Precise spatio-temporal modulation of ACC synthase by MPK6 cascade mediates the response of rose flowers to rehydration.

Drought is a major abiotic stress that affects the development and growth of most plants, and limits crop yield worldwide. Although the response of plants to drought has been well documented, much less is known about how plants respond to the water recovery process, namely rehydration. Here, we describe the spatio-temporal response of plant reproductive organs to rehydration using rose flowers as an experimental system. We found that rehydration triggered rapid and transient ethylene production in the gynoecia.
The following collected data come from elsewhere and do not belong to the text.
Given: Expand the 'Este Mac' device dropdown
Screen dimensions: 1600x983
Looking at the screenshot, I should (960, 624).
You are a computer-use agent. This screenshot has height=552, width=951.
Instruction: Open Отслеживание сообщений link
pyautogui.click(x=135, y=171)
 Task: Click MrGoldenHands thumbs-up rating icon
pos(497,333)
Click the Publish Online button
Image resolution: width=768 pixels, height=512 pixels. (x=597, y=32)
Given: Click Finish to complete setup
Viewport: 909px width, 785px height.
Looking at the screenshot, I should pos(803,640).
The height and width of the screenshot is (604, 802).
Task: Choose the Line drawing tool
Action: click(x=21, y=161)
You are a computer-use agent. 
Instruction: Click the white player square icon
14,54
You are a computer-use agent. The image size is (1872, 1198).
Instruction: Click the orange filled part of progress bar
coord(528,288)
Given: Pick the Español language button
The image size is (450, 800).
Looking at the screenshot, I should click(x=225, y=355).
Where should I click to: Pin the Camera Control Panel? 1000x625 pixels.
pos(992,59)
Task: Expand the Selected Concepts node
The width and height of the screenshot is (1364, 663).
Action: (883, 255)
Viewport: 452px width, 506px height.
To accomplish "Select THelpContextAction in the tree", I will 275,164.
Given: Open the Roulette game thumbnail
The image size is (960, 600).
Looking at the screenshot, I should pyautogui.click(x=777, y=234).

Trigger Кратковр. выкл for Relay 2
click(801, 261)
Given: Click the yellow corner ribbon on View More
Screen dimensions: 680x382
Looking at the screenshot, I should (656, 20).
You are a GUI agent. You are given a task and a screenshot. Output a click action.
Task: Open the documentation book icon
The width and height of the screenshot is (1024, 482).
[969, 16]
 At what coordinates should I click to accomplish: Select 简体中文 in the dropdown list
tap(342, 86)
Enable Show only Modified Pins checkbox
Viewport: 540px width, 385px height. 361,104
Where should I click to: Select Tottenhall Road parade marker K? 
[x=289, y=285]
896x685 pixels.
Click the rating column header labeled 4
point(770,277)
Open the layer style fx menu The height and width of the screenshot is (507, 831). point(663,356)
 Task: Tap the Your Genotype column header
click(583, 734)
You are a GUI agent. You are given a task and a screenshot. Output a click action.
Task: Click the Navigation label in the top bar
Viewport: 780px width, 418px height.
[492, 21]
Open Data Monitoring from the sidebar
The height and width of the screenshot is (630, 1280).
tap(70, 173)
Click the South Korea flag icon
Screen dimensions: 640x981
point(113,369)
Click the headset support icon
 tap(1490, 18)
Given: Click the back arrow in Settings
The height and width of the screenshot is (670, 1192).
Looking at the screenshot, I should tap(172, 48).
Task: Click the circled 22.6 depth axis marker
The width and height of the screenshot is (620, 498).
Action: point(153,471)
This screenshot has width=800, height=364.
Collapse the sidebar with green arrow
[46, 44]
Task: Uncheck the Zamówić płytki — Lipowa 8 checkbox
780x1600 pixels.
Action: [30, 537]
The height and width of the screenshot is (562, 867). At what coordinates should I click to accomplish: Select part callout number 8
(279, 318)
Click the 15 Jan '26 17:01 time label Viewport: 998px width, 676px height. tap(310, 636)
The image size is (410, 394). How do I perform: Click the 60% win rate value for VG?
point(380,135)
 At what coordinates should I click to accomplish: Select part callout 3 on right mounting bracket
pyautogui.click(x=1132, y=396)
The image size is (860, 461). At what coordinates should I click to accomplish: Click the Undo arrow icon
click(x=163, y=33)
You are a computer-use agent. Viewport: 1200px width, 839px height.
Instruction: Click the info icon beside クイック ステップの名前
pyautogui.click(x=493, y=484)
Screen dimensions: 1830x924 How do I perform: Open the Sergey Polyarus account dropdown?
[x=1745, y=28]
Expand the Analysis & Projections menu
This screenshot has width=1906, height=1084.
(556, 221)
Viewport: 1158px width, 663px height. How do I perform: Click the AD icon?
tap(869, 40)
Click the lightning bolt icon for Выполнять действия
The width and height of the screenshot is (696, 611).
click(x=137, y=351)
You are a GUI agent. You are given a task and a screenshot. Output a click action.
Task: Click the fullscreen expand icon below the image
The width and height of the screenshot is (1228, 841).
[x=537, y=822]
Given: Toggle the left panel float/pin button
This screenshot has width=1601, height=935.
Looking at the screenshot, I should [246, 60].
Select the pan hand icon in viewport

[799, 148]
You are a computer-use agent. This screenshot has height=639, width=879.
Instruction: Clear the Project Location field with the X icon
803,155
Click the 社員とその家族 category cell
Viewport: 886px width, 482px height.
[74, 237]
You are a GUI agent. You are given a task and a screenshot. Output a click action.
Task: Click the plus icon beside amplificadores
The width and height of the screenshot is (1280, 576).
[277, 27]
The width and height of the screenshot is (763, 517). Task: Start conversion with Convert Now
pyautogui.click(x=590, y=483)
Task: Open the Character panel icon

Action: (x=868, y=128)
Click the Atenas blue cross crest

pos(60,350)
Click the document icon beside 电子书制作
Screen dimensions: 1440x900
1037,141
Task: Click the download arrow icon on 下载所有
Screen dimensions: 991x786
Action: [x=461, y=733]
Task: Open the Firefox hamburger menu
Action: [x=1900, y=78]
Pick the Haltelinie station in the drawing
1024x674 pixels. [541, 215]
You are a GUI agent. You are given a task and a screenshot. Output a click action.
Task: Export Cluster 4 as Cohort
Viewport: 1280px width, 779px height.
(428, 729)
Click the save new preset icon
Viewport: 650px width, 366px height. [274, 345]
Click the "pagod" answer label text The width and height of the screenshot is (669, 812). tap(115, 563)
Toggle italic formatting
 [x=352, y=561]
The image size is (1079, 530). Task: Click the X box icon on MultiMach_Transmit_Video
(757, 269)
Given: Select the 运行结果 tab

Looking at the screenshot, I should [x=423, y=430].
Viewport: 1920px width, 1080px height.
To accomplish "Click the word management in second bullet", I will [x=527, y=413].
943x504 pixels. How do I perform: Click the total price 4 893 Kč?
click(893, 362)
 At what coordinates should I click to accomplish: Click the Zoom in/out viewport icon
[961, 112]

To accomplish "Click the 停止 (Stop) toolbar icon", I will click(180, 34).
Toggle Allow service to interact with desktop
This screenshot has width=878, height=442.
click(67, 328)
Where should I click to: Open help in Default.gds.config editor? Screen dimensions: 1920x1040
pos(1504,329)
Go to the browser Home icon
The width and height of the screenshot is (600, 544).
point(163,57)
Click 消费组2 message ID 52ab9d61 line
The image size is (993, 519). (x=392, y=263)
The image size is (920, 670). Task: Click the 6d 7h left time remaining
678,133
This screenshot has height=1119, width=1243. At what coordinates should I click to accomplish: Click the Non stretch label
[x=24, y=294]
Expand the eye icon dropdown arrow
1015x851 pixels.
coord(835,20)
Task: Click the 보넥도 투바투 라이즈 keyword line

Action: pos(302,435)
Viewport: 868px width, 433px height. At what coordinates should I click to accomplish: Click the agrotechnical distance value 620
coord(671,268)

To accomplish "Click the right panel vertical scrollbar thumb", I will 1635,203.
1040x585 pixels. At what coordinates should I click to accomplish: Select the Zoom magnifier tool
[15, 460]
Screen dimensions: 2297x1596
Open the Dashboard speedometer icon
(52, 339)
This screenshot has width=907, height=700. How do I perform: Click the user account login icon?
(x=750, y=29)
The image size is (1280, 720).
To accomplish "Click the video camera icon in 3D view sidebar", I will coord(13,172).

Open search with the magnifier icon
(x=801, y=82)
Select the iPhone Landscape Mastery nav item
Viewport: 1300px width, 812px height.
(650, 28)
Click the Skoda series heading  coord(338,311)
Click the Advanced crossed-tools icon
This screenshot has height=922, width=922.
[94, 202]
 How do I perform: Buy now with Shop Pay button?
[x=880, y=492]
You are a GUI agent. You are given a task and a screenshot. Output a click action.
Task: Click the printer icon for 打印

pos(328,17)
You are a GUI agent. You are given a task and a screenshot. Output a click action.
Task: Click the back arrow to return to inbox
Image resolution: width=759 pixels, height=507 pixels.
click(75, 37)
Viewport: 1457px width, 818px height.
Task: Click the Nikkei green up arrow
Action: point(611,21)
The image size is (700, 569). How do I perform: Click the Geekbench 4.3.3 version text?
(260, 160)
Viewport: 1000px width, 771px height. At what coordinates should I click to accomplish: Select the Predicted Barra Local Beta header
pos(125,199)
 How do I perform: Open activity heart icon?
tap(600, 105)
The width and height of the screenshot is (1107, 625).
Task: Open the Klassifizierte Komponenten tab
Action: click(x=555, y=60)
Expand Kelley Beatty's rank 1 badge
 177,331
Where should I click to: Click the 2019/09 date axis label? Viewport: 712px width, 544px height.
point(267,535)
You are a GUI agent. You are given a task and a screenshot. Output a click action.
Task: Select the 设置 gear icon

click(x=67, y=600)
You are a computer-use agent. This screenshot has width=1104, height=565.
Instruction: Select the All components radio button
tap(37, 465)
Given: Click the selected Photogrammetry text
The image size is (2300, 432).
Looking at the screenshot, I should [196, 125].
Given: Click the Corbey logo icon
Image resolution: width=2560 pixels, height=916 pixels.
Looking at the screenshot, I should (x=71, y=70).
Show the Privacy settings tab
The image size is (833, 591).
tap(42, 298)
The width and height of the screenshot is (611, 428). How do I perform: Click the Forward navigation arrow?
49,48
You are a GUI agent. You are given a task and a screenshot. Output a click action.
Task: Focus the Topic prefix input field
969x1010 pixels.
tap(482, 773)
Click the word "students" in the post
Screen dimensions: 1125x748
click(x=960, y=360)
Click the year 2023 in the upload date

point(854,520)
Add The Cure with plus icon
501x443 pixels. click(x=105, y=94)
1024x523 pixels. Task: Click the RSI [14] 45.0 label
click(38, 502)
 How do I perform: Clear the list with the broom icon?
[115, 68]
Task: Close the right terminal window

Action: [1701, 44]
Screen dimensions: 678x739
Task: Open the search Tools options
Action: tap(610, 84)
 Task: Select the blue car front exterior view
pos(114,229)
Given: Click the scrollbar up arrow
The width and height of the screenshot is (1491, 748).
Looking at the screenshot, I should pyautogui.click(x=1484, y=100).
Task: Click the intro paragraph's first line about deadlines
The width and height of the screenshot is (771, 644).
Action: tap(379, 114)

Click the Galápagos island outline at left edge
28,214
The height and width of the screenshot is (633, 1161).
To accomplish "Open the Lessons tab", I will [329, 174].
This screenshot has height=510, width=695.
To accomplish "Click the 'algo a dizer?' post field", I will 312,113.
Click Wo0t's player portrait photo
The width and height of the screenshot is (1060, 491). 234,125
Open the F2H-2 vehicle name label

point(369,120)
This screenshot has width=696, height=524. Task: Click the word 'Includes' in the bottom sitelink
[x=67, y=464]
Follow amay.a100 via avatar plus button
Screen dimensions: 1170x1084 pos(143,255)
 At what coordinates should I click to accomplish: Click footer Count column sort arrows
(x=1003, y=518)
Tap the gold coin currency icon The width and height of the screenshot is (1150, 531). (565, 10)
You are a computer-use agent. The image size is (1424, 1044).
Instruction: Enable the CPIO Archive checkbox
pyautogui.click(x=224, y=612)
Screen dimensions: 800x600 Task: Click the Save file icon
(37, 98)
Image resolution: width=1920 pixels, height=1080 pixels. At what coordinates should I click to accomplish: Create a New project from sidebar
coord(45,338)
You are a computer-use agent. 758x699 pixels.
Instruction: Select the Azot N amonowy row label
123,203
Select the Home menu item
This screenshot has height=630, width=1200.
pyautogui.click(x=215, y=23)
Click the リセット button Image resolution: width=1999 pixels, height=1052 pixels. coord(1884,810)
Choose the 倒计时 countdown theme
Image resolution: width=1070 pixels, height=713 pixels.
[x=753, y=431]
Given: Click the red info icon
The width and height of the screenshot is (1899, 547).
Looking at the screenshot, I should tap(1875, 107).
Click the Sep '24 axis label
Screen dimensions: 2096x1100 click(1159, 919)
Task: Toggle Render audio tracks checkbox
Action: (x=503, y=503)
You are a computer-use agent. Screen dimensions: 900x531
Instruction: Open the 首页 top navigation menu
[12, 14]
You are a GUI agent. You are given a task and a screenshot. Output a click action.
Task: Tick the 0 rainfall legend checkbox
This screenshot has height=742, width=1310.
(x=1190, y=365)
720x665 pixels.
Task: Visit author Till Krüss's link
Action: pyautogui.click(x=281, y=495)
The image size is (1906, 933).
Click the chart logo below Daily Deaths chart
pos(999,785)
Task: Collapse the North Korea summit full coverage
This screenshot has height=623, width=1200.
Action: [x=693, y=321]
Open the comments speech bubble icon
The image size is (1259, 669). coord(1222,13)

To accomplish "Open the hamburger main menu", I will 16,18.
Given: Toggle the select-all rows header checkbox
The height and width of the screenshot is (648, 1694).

This ethylene burst serves as a signal to ensure water recovery in flowers, and promotes flower opening by influencing the expression of a set of rehydration-responsive genes. An in-gel kinase assay suggested that the rehydration-induced ethylene burst resulted from transient accumulation of RhACS1/2 proteins in gynoecia. Meanwhile, RhMPK6, a rose homolog of Arabidopsis thaliana MPK6, is rapidly activated by rehydration within 0.5 h. Furthermore, RhMPK6 was able to phosphorylate RhACS1 but not RhACS2 in vitro. Application of the kinase inhibitor K252a suppressed RhACS1 accumulation and rehydration-induced ethylene production in gynoecia, and the protein phosphatase inhibitor okadaic acid had the opposite effect, confirming that accumulation of RhACS1 was phosphorylation-dependent. Finally, silencing of RhMPK6 significantly reduced ethylene production in gynoecia when flowers were subjected to rehydration. Taken together, our results suggest that temporal- and spatial-specific activation of an RhMPK6-RhACS1 cascade is responsible for rehydration-induced ethylene production in gynoecia, and that the resulting ethylene-mediated signaling pathway is a key factor in flower rehydration.